Citations: https://www.nytimes.com/2021/08/22/business/cathie-wood-ark-stocks.html

df=pd.read_pickle('https://raw.githubusercontent.com/amoreira2/Fin418/main/assets/data/df_WarrenBAndCathieW.pkl')
_temp=df.drop(['BRK'],axis=1).dropna()
# select the columns to use as factors
Factors=_temp.drop(['RF','ARKK'],axis=1)
ArK=_temp.ARKK-_temp.RF
(ArK+1).cumprod().plot()
ArK.mean()*252

# _temp=df.drop(['ARKK'],axis=1).dropna()
# # select the columns to use as factors
# Factors=_temp.drop(['RF','BRK'],axis=1)
# BrK=_temp.BRK-_temp.RF
# (BrK+1).cumprod().plot()
# BrK.mean()*252

np.float64(0.2688111096710979)

What are these factors?

• HML is the value strategy that buys high book to market firms and sell low book to market firms

• SMB is a size strategy that buys firms with low market capitalization and sell firms with high market capitalizations

• RmW is the strategy that buys firms with high gross profitability and sell firms with low gross profitability

• CmA is the strategy that buys firms that are investing little (low CAPEX) and sell firms that are investing a lot (high CAPEX)
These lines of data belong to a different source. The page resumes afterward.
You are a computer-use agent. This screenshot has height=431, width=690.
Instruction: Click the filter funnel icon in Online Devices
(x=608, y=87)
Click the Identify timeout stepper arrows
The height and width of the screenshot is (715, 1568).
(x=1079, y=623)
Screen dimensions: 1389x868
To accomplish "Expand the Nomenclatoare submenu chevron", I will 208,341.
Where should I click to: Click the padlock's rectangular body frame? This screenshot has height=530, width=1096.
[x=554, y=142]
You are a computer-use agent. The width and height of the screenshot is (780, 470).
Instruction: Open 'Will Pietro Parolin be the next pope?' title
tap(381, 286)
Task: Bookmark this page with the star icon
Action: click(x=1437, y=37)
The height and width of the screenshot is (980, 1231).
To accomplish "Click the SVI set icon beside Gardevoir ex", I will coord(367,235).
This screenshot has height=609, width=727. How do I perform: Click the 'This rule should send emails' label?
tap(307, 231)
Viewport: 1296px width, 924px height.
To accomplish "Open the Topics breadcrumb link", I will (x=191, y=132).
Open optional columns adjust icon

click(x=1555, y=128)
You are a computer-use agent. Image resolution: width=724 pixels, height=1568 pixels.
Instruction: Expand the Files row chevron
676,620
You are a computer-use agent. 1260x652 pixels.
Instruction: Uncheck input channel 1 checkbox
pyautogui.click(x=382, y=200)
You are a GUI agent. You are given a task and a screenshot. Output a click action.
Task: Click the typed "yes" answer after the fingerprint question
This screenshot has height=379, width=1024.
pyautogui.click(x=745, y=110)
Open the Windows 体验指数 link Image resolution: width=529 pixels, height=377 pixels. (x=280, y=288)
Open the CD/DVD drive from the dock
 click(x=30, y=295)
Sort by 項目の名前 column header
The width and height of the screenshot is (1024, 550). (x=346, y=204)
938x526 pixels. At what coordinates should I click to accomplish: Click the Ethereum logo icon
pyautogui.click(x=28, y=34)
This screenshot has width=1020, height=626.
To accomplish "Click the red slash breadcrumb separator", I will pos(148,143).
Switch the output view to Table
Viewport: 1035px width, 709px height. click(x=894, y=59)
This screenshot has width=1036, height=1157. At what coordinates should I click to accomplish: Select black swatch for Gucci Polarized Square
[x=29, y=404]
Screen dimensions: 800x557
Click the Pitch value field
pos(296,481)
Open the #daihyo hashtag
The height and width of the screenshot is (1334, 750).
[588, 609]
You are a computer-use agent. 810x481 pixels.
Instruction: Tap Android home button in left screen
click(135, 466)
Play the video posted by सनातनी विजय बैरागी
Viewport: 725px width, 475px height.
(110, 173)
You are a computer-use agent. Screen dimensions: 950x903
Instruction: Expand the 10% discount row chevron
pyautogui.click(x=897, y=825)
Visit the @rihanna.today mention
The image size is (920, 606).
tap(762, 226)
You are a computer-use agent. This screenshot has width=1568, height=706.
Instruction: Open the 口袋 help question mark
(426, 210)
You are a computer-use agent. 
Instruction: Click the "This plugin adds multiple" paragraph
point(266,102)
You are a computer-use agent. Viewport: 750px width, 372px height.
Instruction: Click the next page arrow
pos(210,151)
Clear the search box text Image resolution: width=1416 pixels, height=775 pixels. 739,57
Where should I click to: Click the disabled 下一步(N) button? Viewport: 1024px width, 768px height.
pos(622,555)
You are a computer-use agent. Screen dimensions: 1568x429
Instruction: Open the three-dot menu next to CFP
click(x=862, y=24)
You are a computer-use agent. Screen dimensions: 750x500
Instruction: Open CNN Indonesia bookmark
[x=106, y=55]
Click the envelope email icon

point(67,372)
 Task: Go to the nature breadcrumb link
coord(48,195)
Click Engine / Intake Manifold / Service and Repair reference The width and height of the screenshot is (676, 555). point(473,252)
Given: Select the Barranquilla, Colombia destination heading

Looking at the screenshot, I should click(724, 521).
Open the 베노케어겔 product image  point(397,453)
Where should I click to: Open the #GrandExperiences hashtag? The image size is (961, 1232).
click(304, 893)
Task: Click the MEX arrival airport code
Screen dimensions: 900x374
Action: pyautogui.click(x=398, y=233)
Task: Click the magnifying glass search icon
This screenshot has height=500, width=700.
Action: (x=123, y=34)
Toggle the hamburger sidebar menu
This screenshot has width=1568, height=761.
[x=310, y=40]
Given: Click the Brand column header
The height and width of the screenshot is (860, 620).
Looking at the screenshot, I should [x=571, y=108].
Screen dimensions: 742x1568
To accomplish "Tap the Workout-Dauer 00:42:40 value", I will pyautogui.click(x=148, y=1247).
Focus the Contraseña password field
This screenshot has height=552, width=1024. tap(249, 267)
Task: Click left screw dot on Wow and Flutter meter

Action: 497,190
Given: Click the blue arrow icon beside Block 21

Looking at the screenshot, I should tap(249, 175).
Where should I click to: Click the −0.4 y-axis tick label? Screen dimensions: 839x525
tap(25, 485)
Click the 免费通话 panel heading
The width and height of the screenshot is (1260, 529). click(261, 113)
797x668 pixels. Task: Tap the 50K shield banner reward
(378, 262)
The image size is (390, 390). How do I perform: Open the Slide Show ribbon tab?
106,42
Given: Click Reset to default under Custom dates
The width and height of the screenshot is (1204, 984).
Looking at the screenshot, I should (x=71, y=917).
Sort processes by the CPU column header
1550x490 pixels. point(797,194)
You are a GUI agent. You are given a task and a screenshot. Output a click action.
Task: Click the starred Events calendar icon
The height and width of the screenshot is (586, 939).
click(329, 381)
• MOM is the momentum strategy that buy stocks that did well in the last 12 months and short the ones that did poorly

We will discuss more later

for now just think of them as important trading strategies that practicioners know

x= sm.add_constant(Factors*252)
y= ArK*252
results= sm.OLS(y,x).fit()
results.summary()

<Axes: >

• How much can we explain of ARKK return behavior?

• What kind of stocks CW likes?

• How much of her portfolio variance comes from market exposure alone?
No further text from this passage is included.